小鼠B7-H3-Fc融合蛋白的表达及其生物学活性的研究

Expression of mouse B7-H3-Fc fusion protein and characterization of its bioactivity

目的:制备B7-H3-Fc融合蛋白,研究其对T细胞的共刺激作用。方法:首先采用PCR技术分别从pMD19-T/小鼠B7-H3和pMD19-T/hIgG1(Fc)重组载体中扩增出小鼠B7-H3胞外段基因和人IgG1重链Fc恒定区基因。通过重叠PCR技术将2段基因连接成B7-H3-Fc,经EcoR I和BglII双酶切后插入真核表达载体pIRES2-EGFP构建成pIRES2-EG-FP/B7-H3-Fc重组载体。脂质体法转染CHO细胞,经G418加压筛选能稳定分泌表达小鼠B7-H3-Fc融合蛋白的基因转染细胞,并经Western blot鉴定。该转基因细胞无血清培养后,收集细胞上清、超滤浓缩后行经Protein G柱纯化,获得纯品B7-H3-Fc融合蛋白。通过CCK-8以及ELISA方法检测小鼠B7-H3-Fc融合蛋白对T细胞体外增殖及细胞因子分泌的影响。结果:成功地构建了能稳定表达B7-H3-Fc融合蛋白基因的CHO转基因细胞株,该融合蛋白能够剂量依赖性地促进T细胞体外增殖及IL-2和IFN-γ等细胞因子分泌。
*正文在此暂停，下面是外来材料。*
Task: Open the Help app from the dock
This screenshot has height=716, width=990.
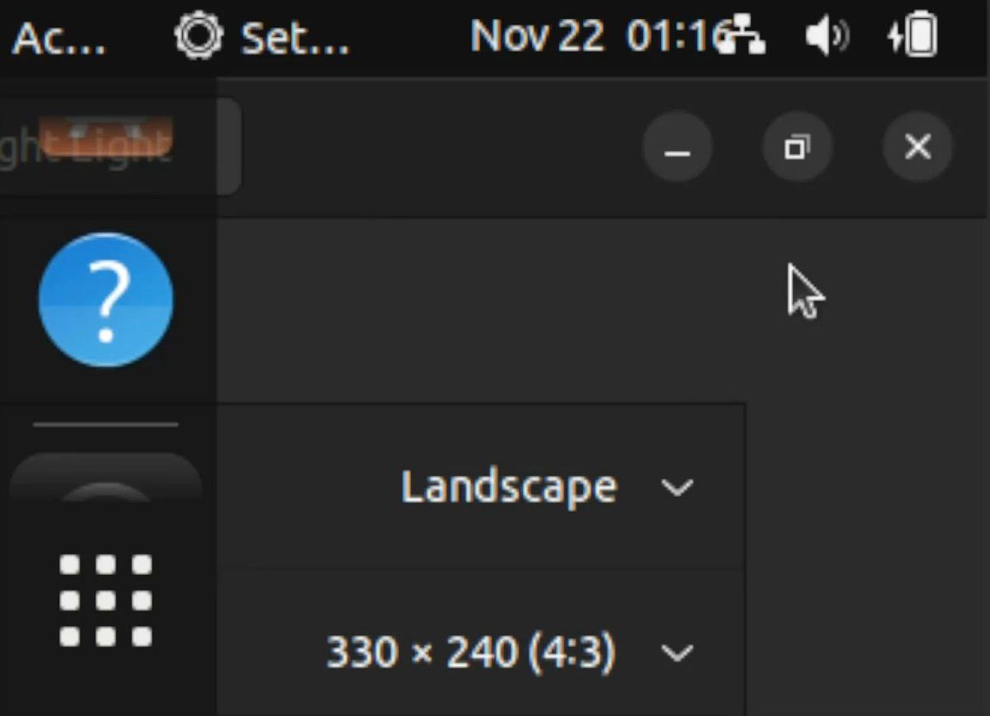Action: tap(106, 299)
结论:本研究提示B7-H3作为重要的共刺激分子,在调节T细胞免疫应答中发挥了正性共刺激作用。

AIM： To obtain mouse B7-H3-Fc fusion protein and to investigate its biological function and effects on T lymphocyte activation.METHODS： The genes coding extracellular domain of mouse B7-H3 and the Fc fragment of human IgG1 were amplified from pMD19-T/mouse B7-H3 and pMD19-T/human IgG1 vectors by PCR.The two genes were combined with mouse B7-H3-Fc fragment by overlap PCR.Then the resulting gene fragment was inserted into eukaryotic vector pIRES2-EGFP after digested with EcoR I and Bgl II to construct the recombinant vector pIRES2-EGFP/B7-H3-Fc.The recombinant vector was transfected into CHO cells with LipfectAMINETM 2000,and the cells were further selected with G418.The collected supernatant of the transfected cell line cultured in serum-free media was ultrafiltrated and concentrated,then purified by Protein G column.The expression of mouse B7-H3-Fc fusion protein was confirmed by Western blot.Effects of fusion protein on T cells proliferation and cytokine production in vitro was studied by methods of CCK8 and ELISA.RESULTS： The results showed that the transfected CHO cell line secreting mouse B7-H3-Fc fusion protein was constructed successfully.In vitro,mouse B7-H3-Fc fusion protein obviously promoted the proliferation of T cells in a dose-dependent manner.CONCLUSION： A transfected CHO cell line stably expressing mouse B7-H3-Fc fusion protein has been obtained and the B7-H3-Fc fusion protein stimulates the proliferation of T cells and cytokines production in vitro.